_Written instruction_: Replace "toolbar icon" with "toolbar button" throughout the material below, keep everything else the same, and leave out the pictures.

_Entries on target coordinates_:
** Begin **
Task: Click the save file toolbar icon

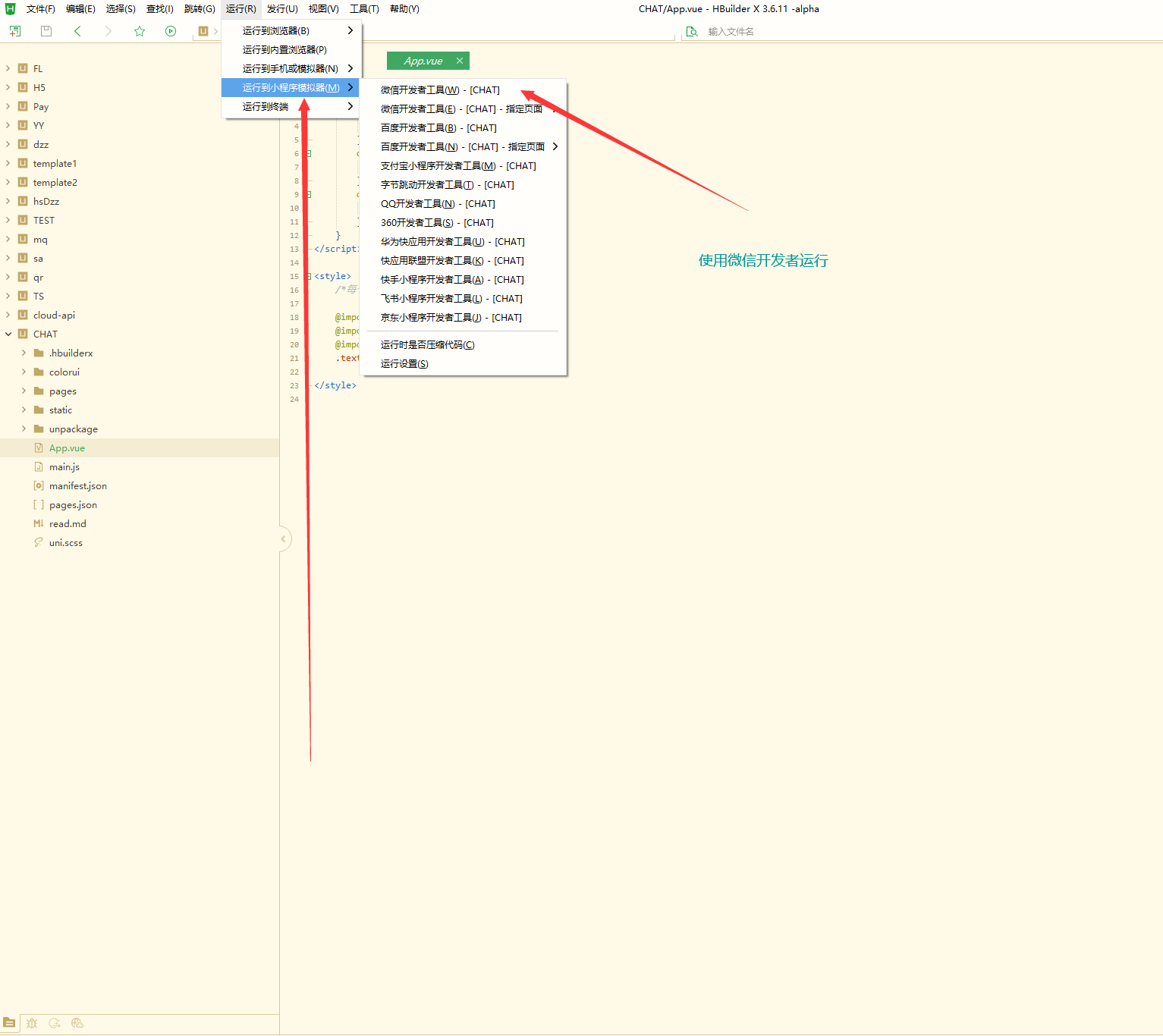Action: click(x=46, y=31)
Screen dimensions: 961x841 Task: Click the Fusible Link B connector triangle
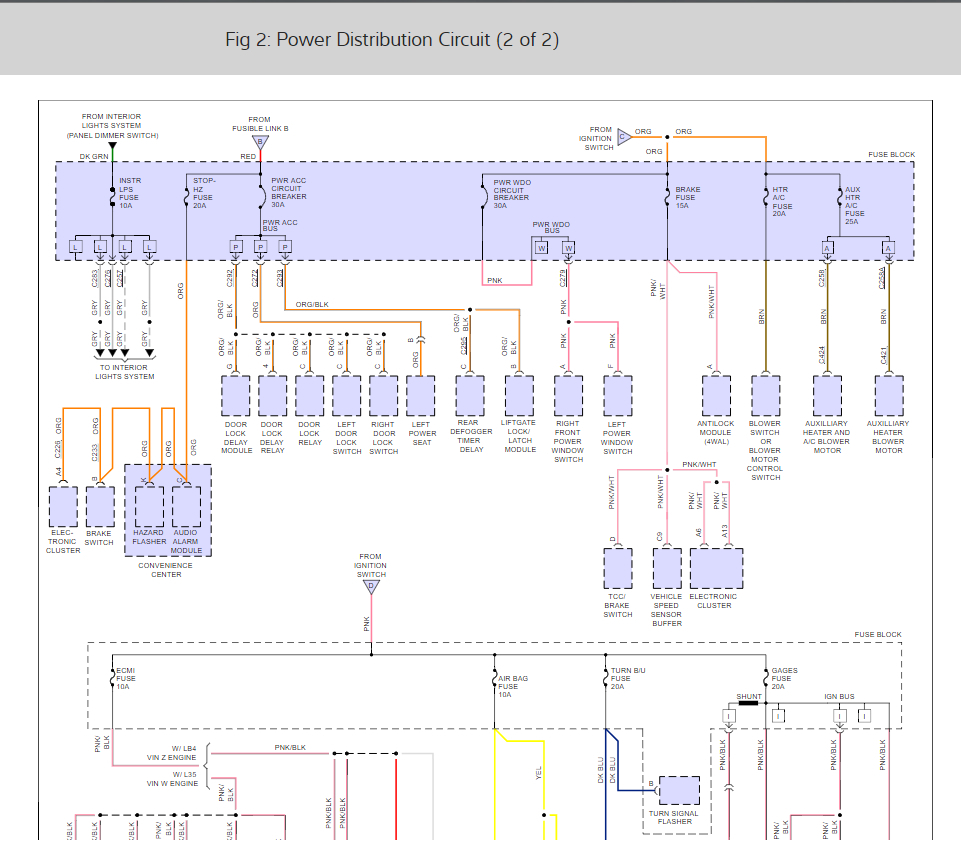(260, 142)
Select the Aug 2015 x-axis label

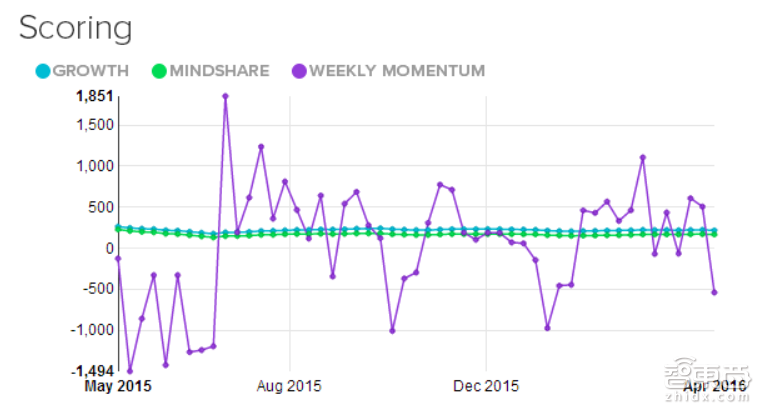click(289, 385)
** End **
_The completed task_:
Task: Click the save file toolbar button

Action: click(x=46, y=31)
Screen dimensions: 961x841 Task: Click the Fusible Link B connector triangle
(260, 142)
Select the Aug 2015 x-axis label

click(289, 385)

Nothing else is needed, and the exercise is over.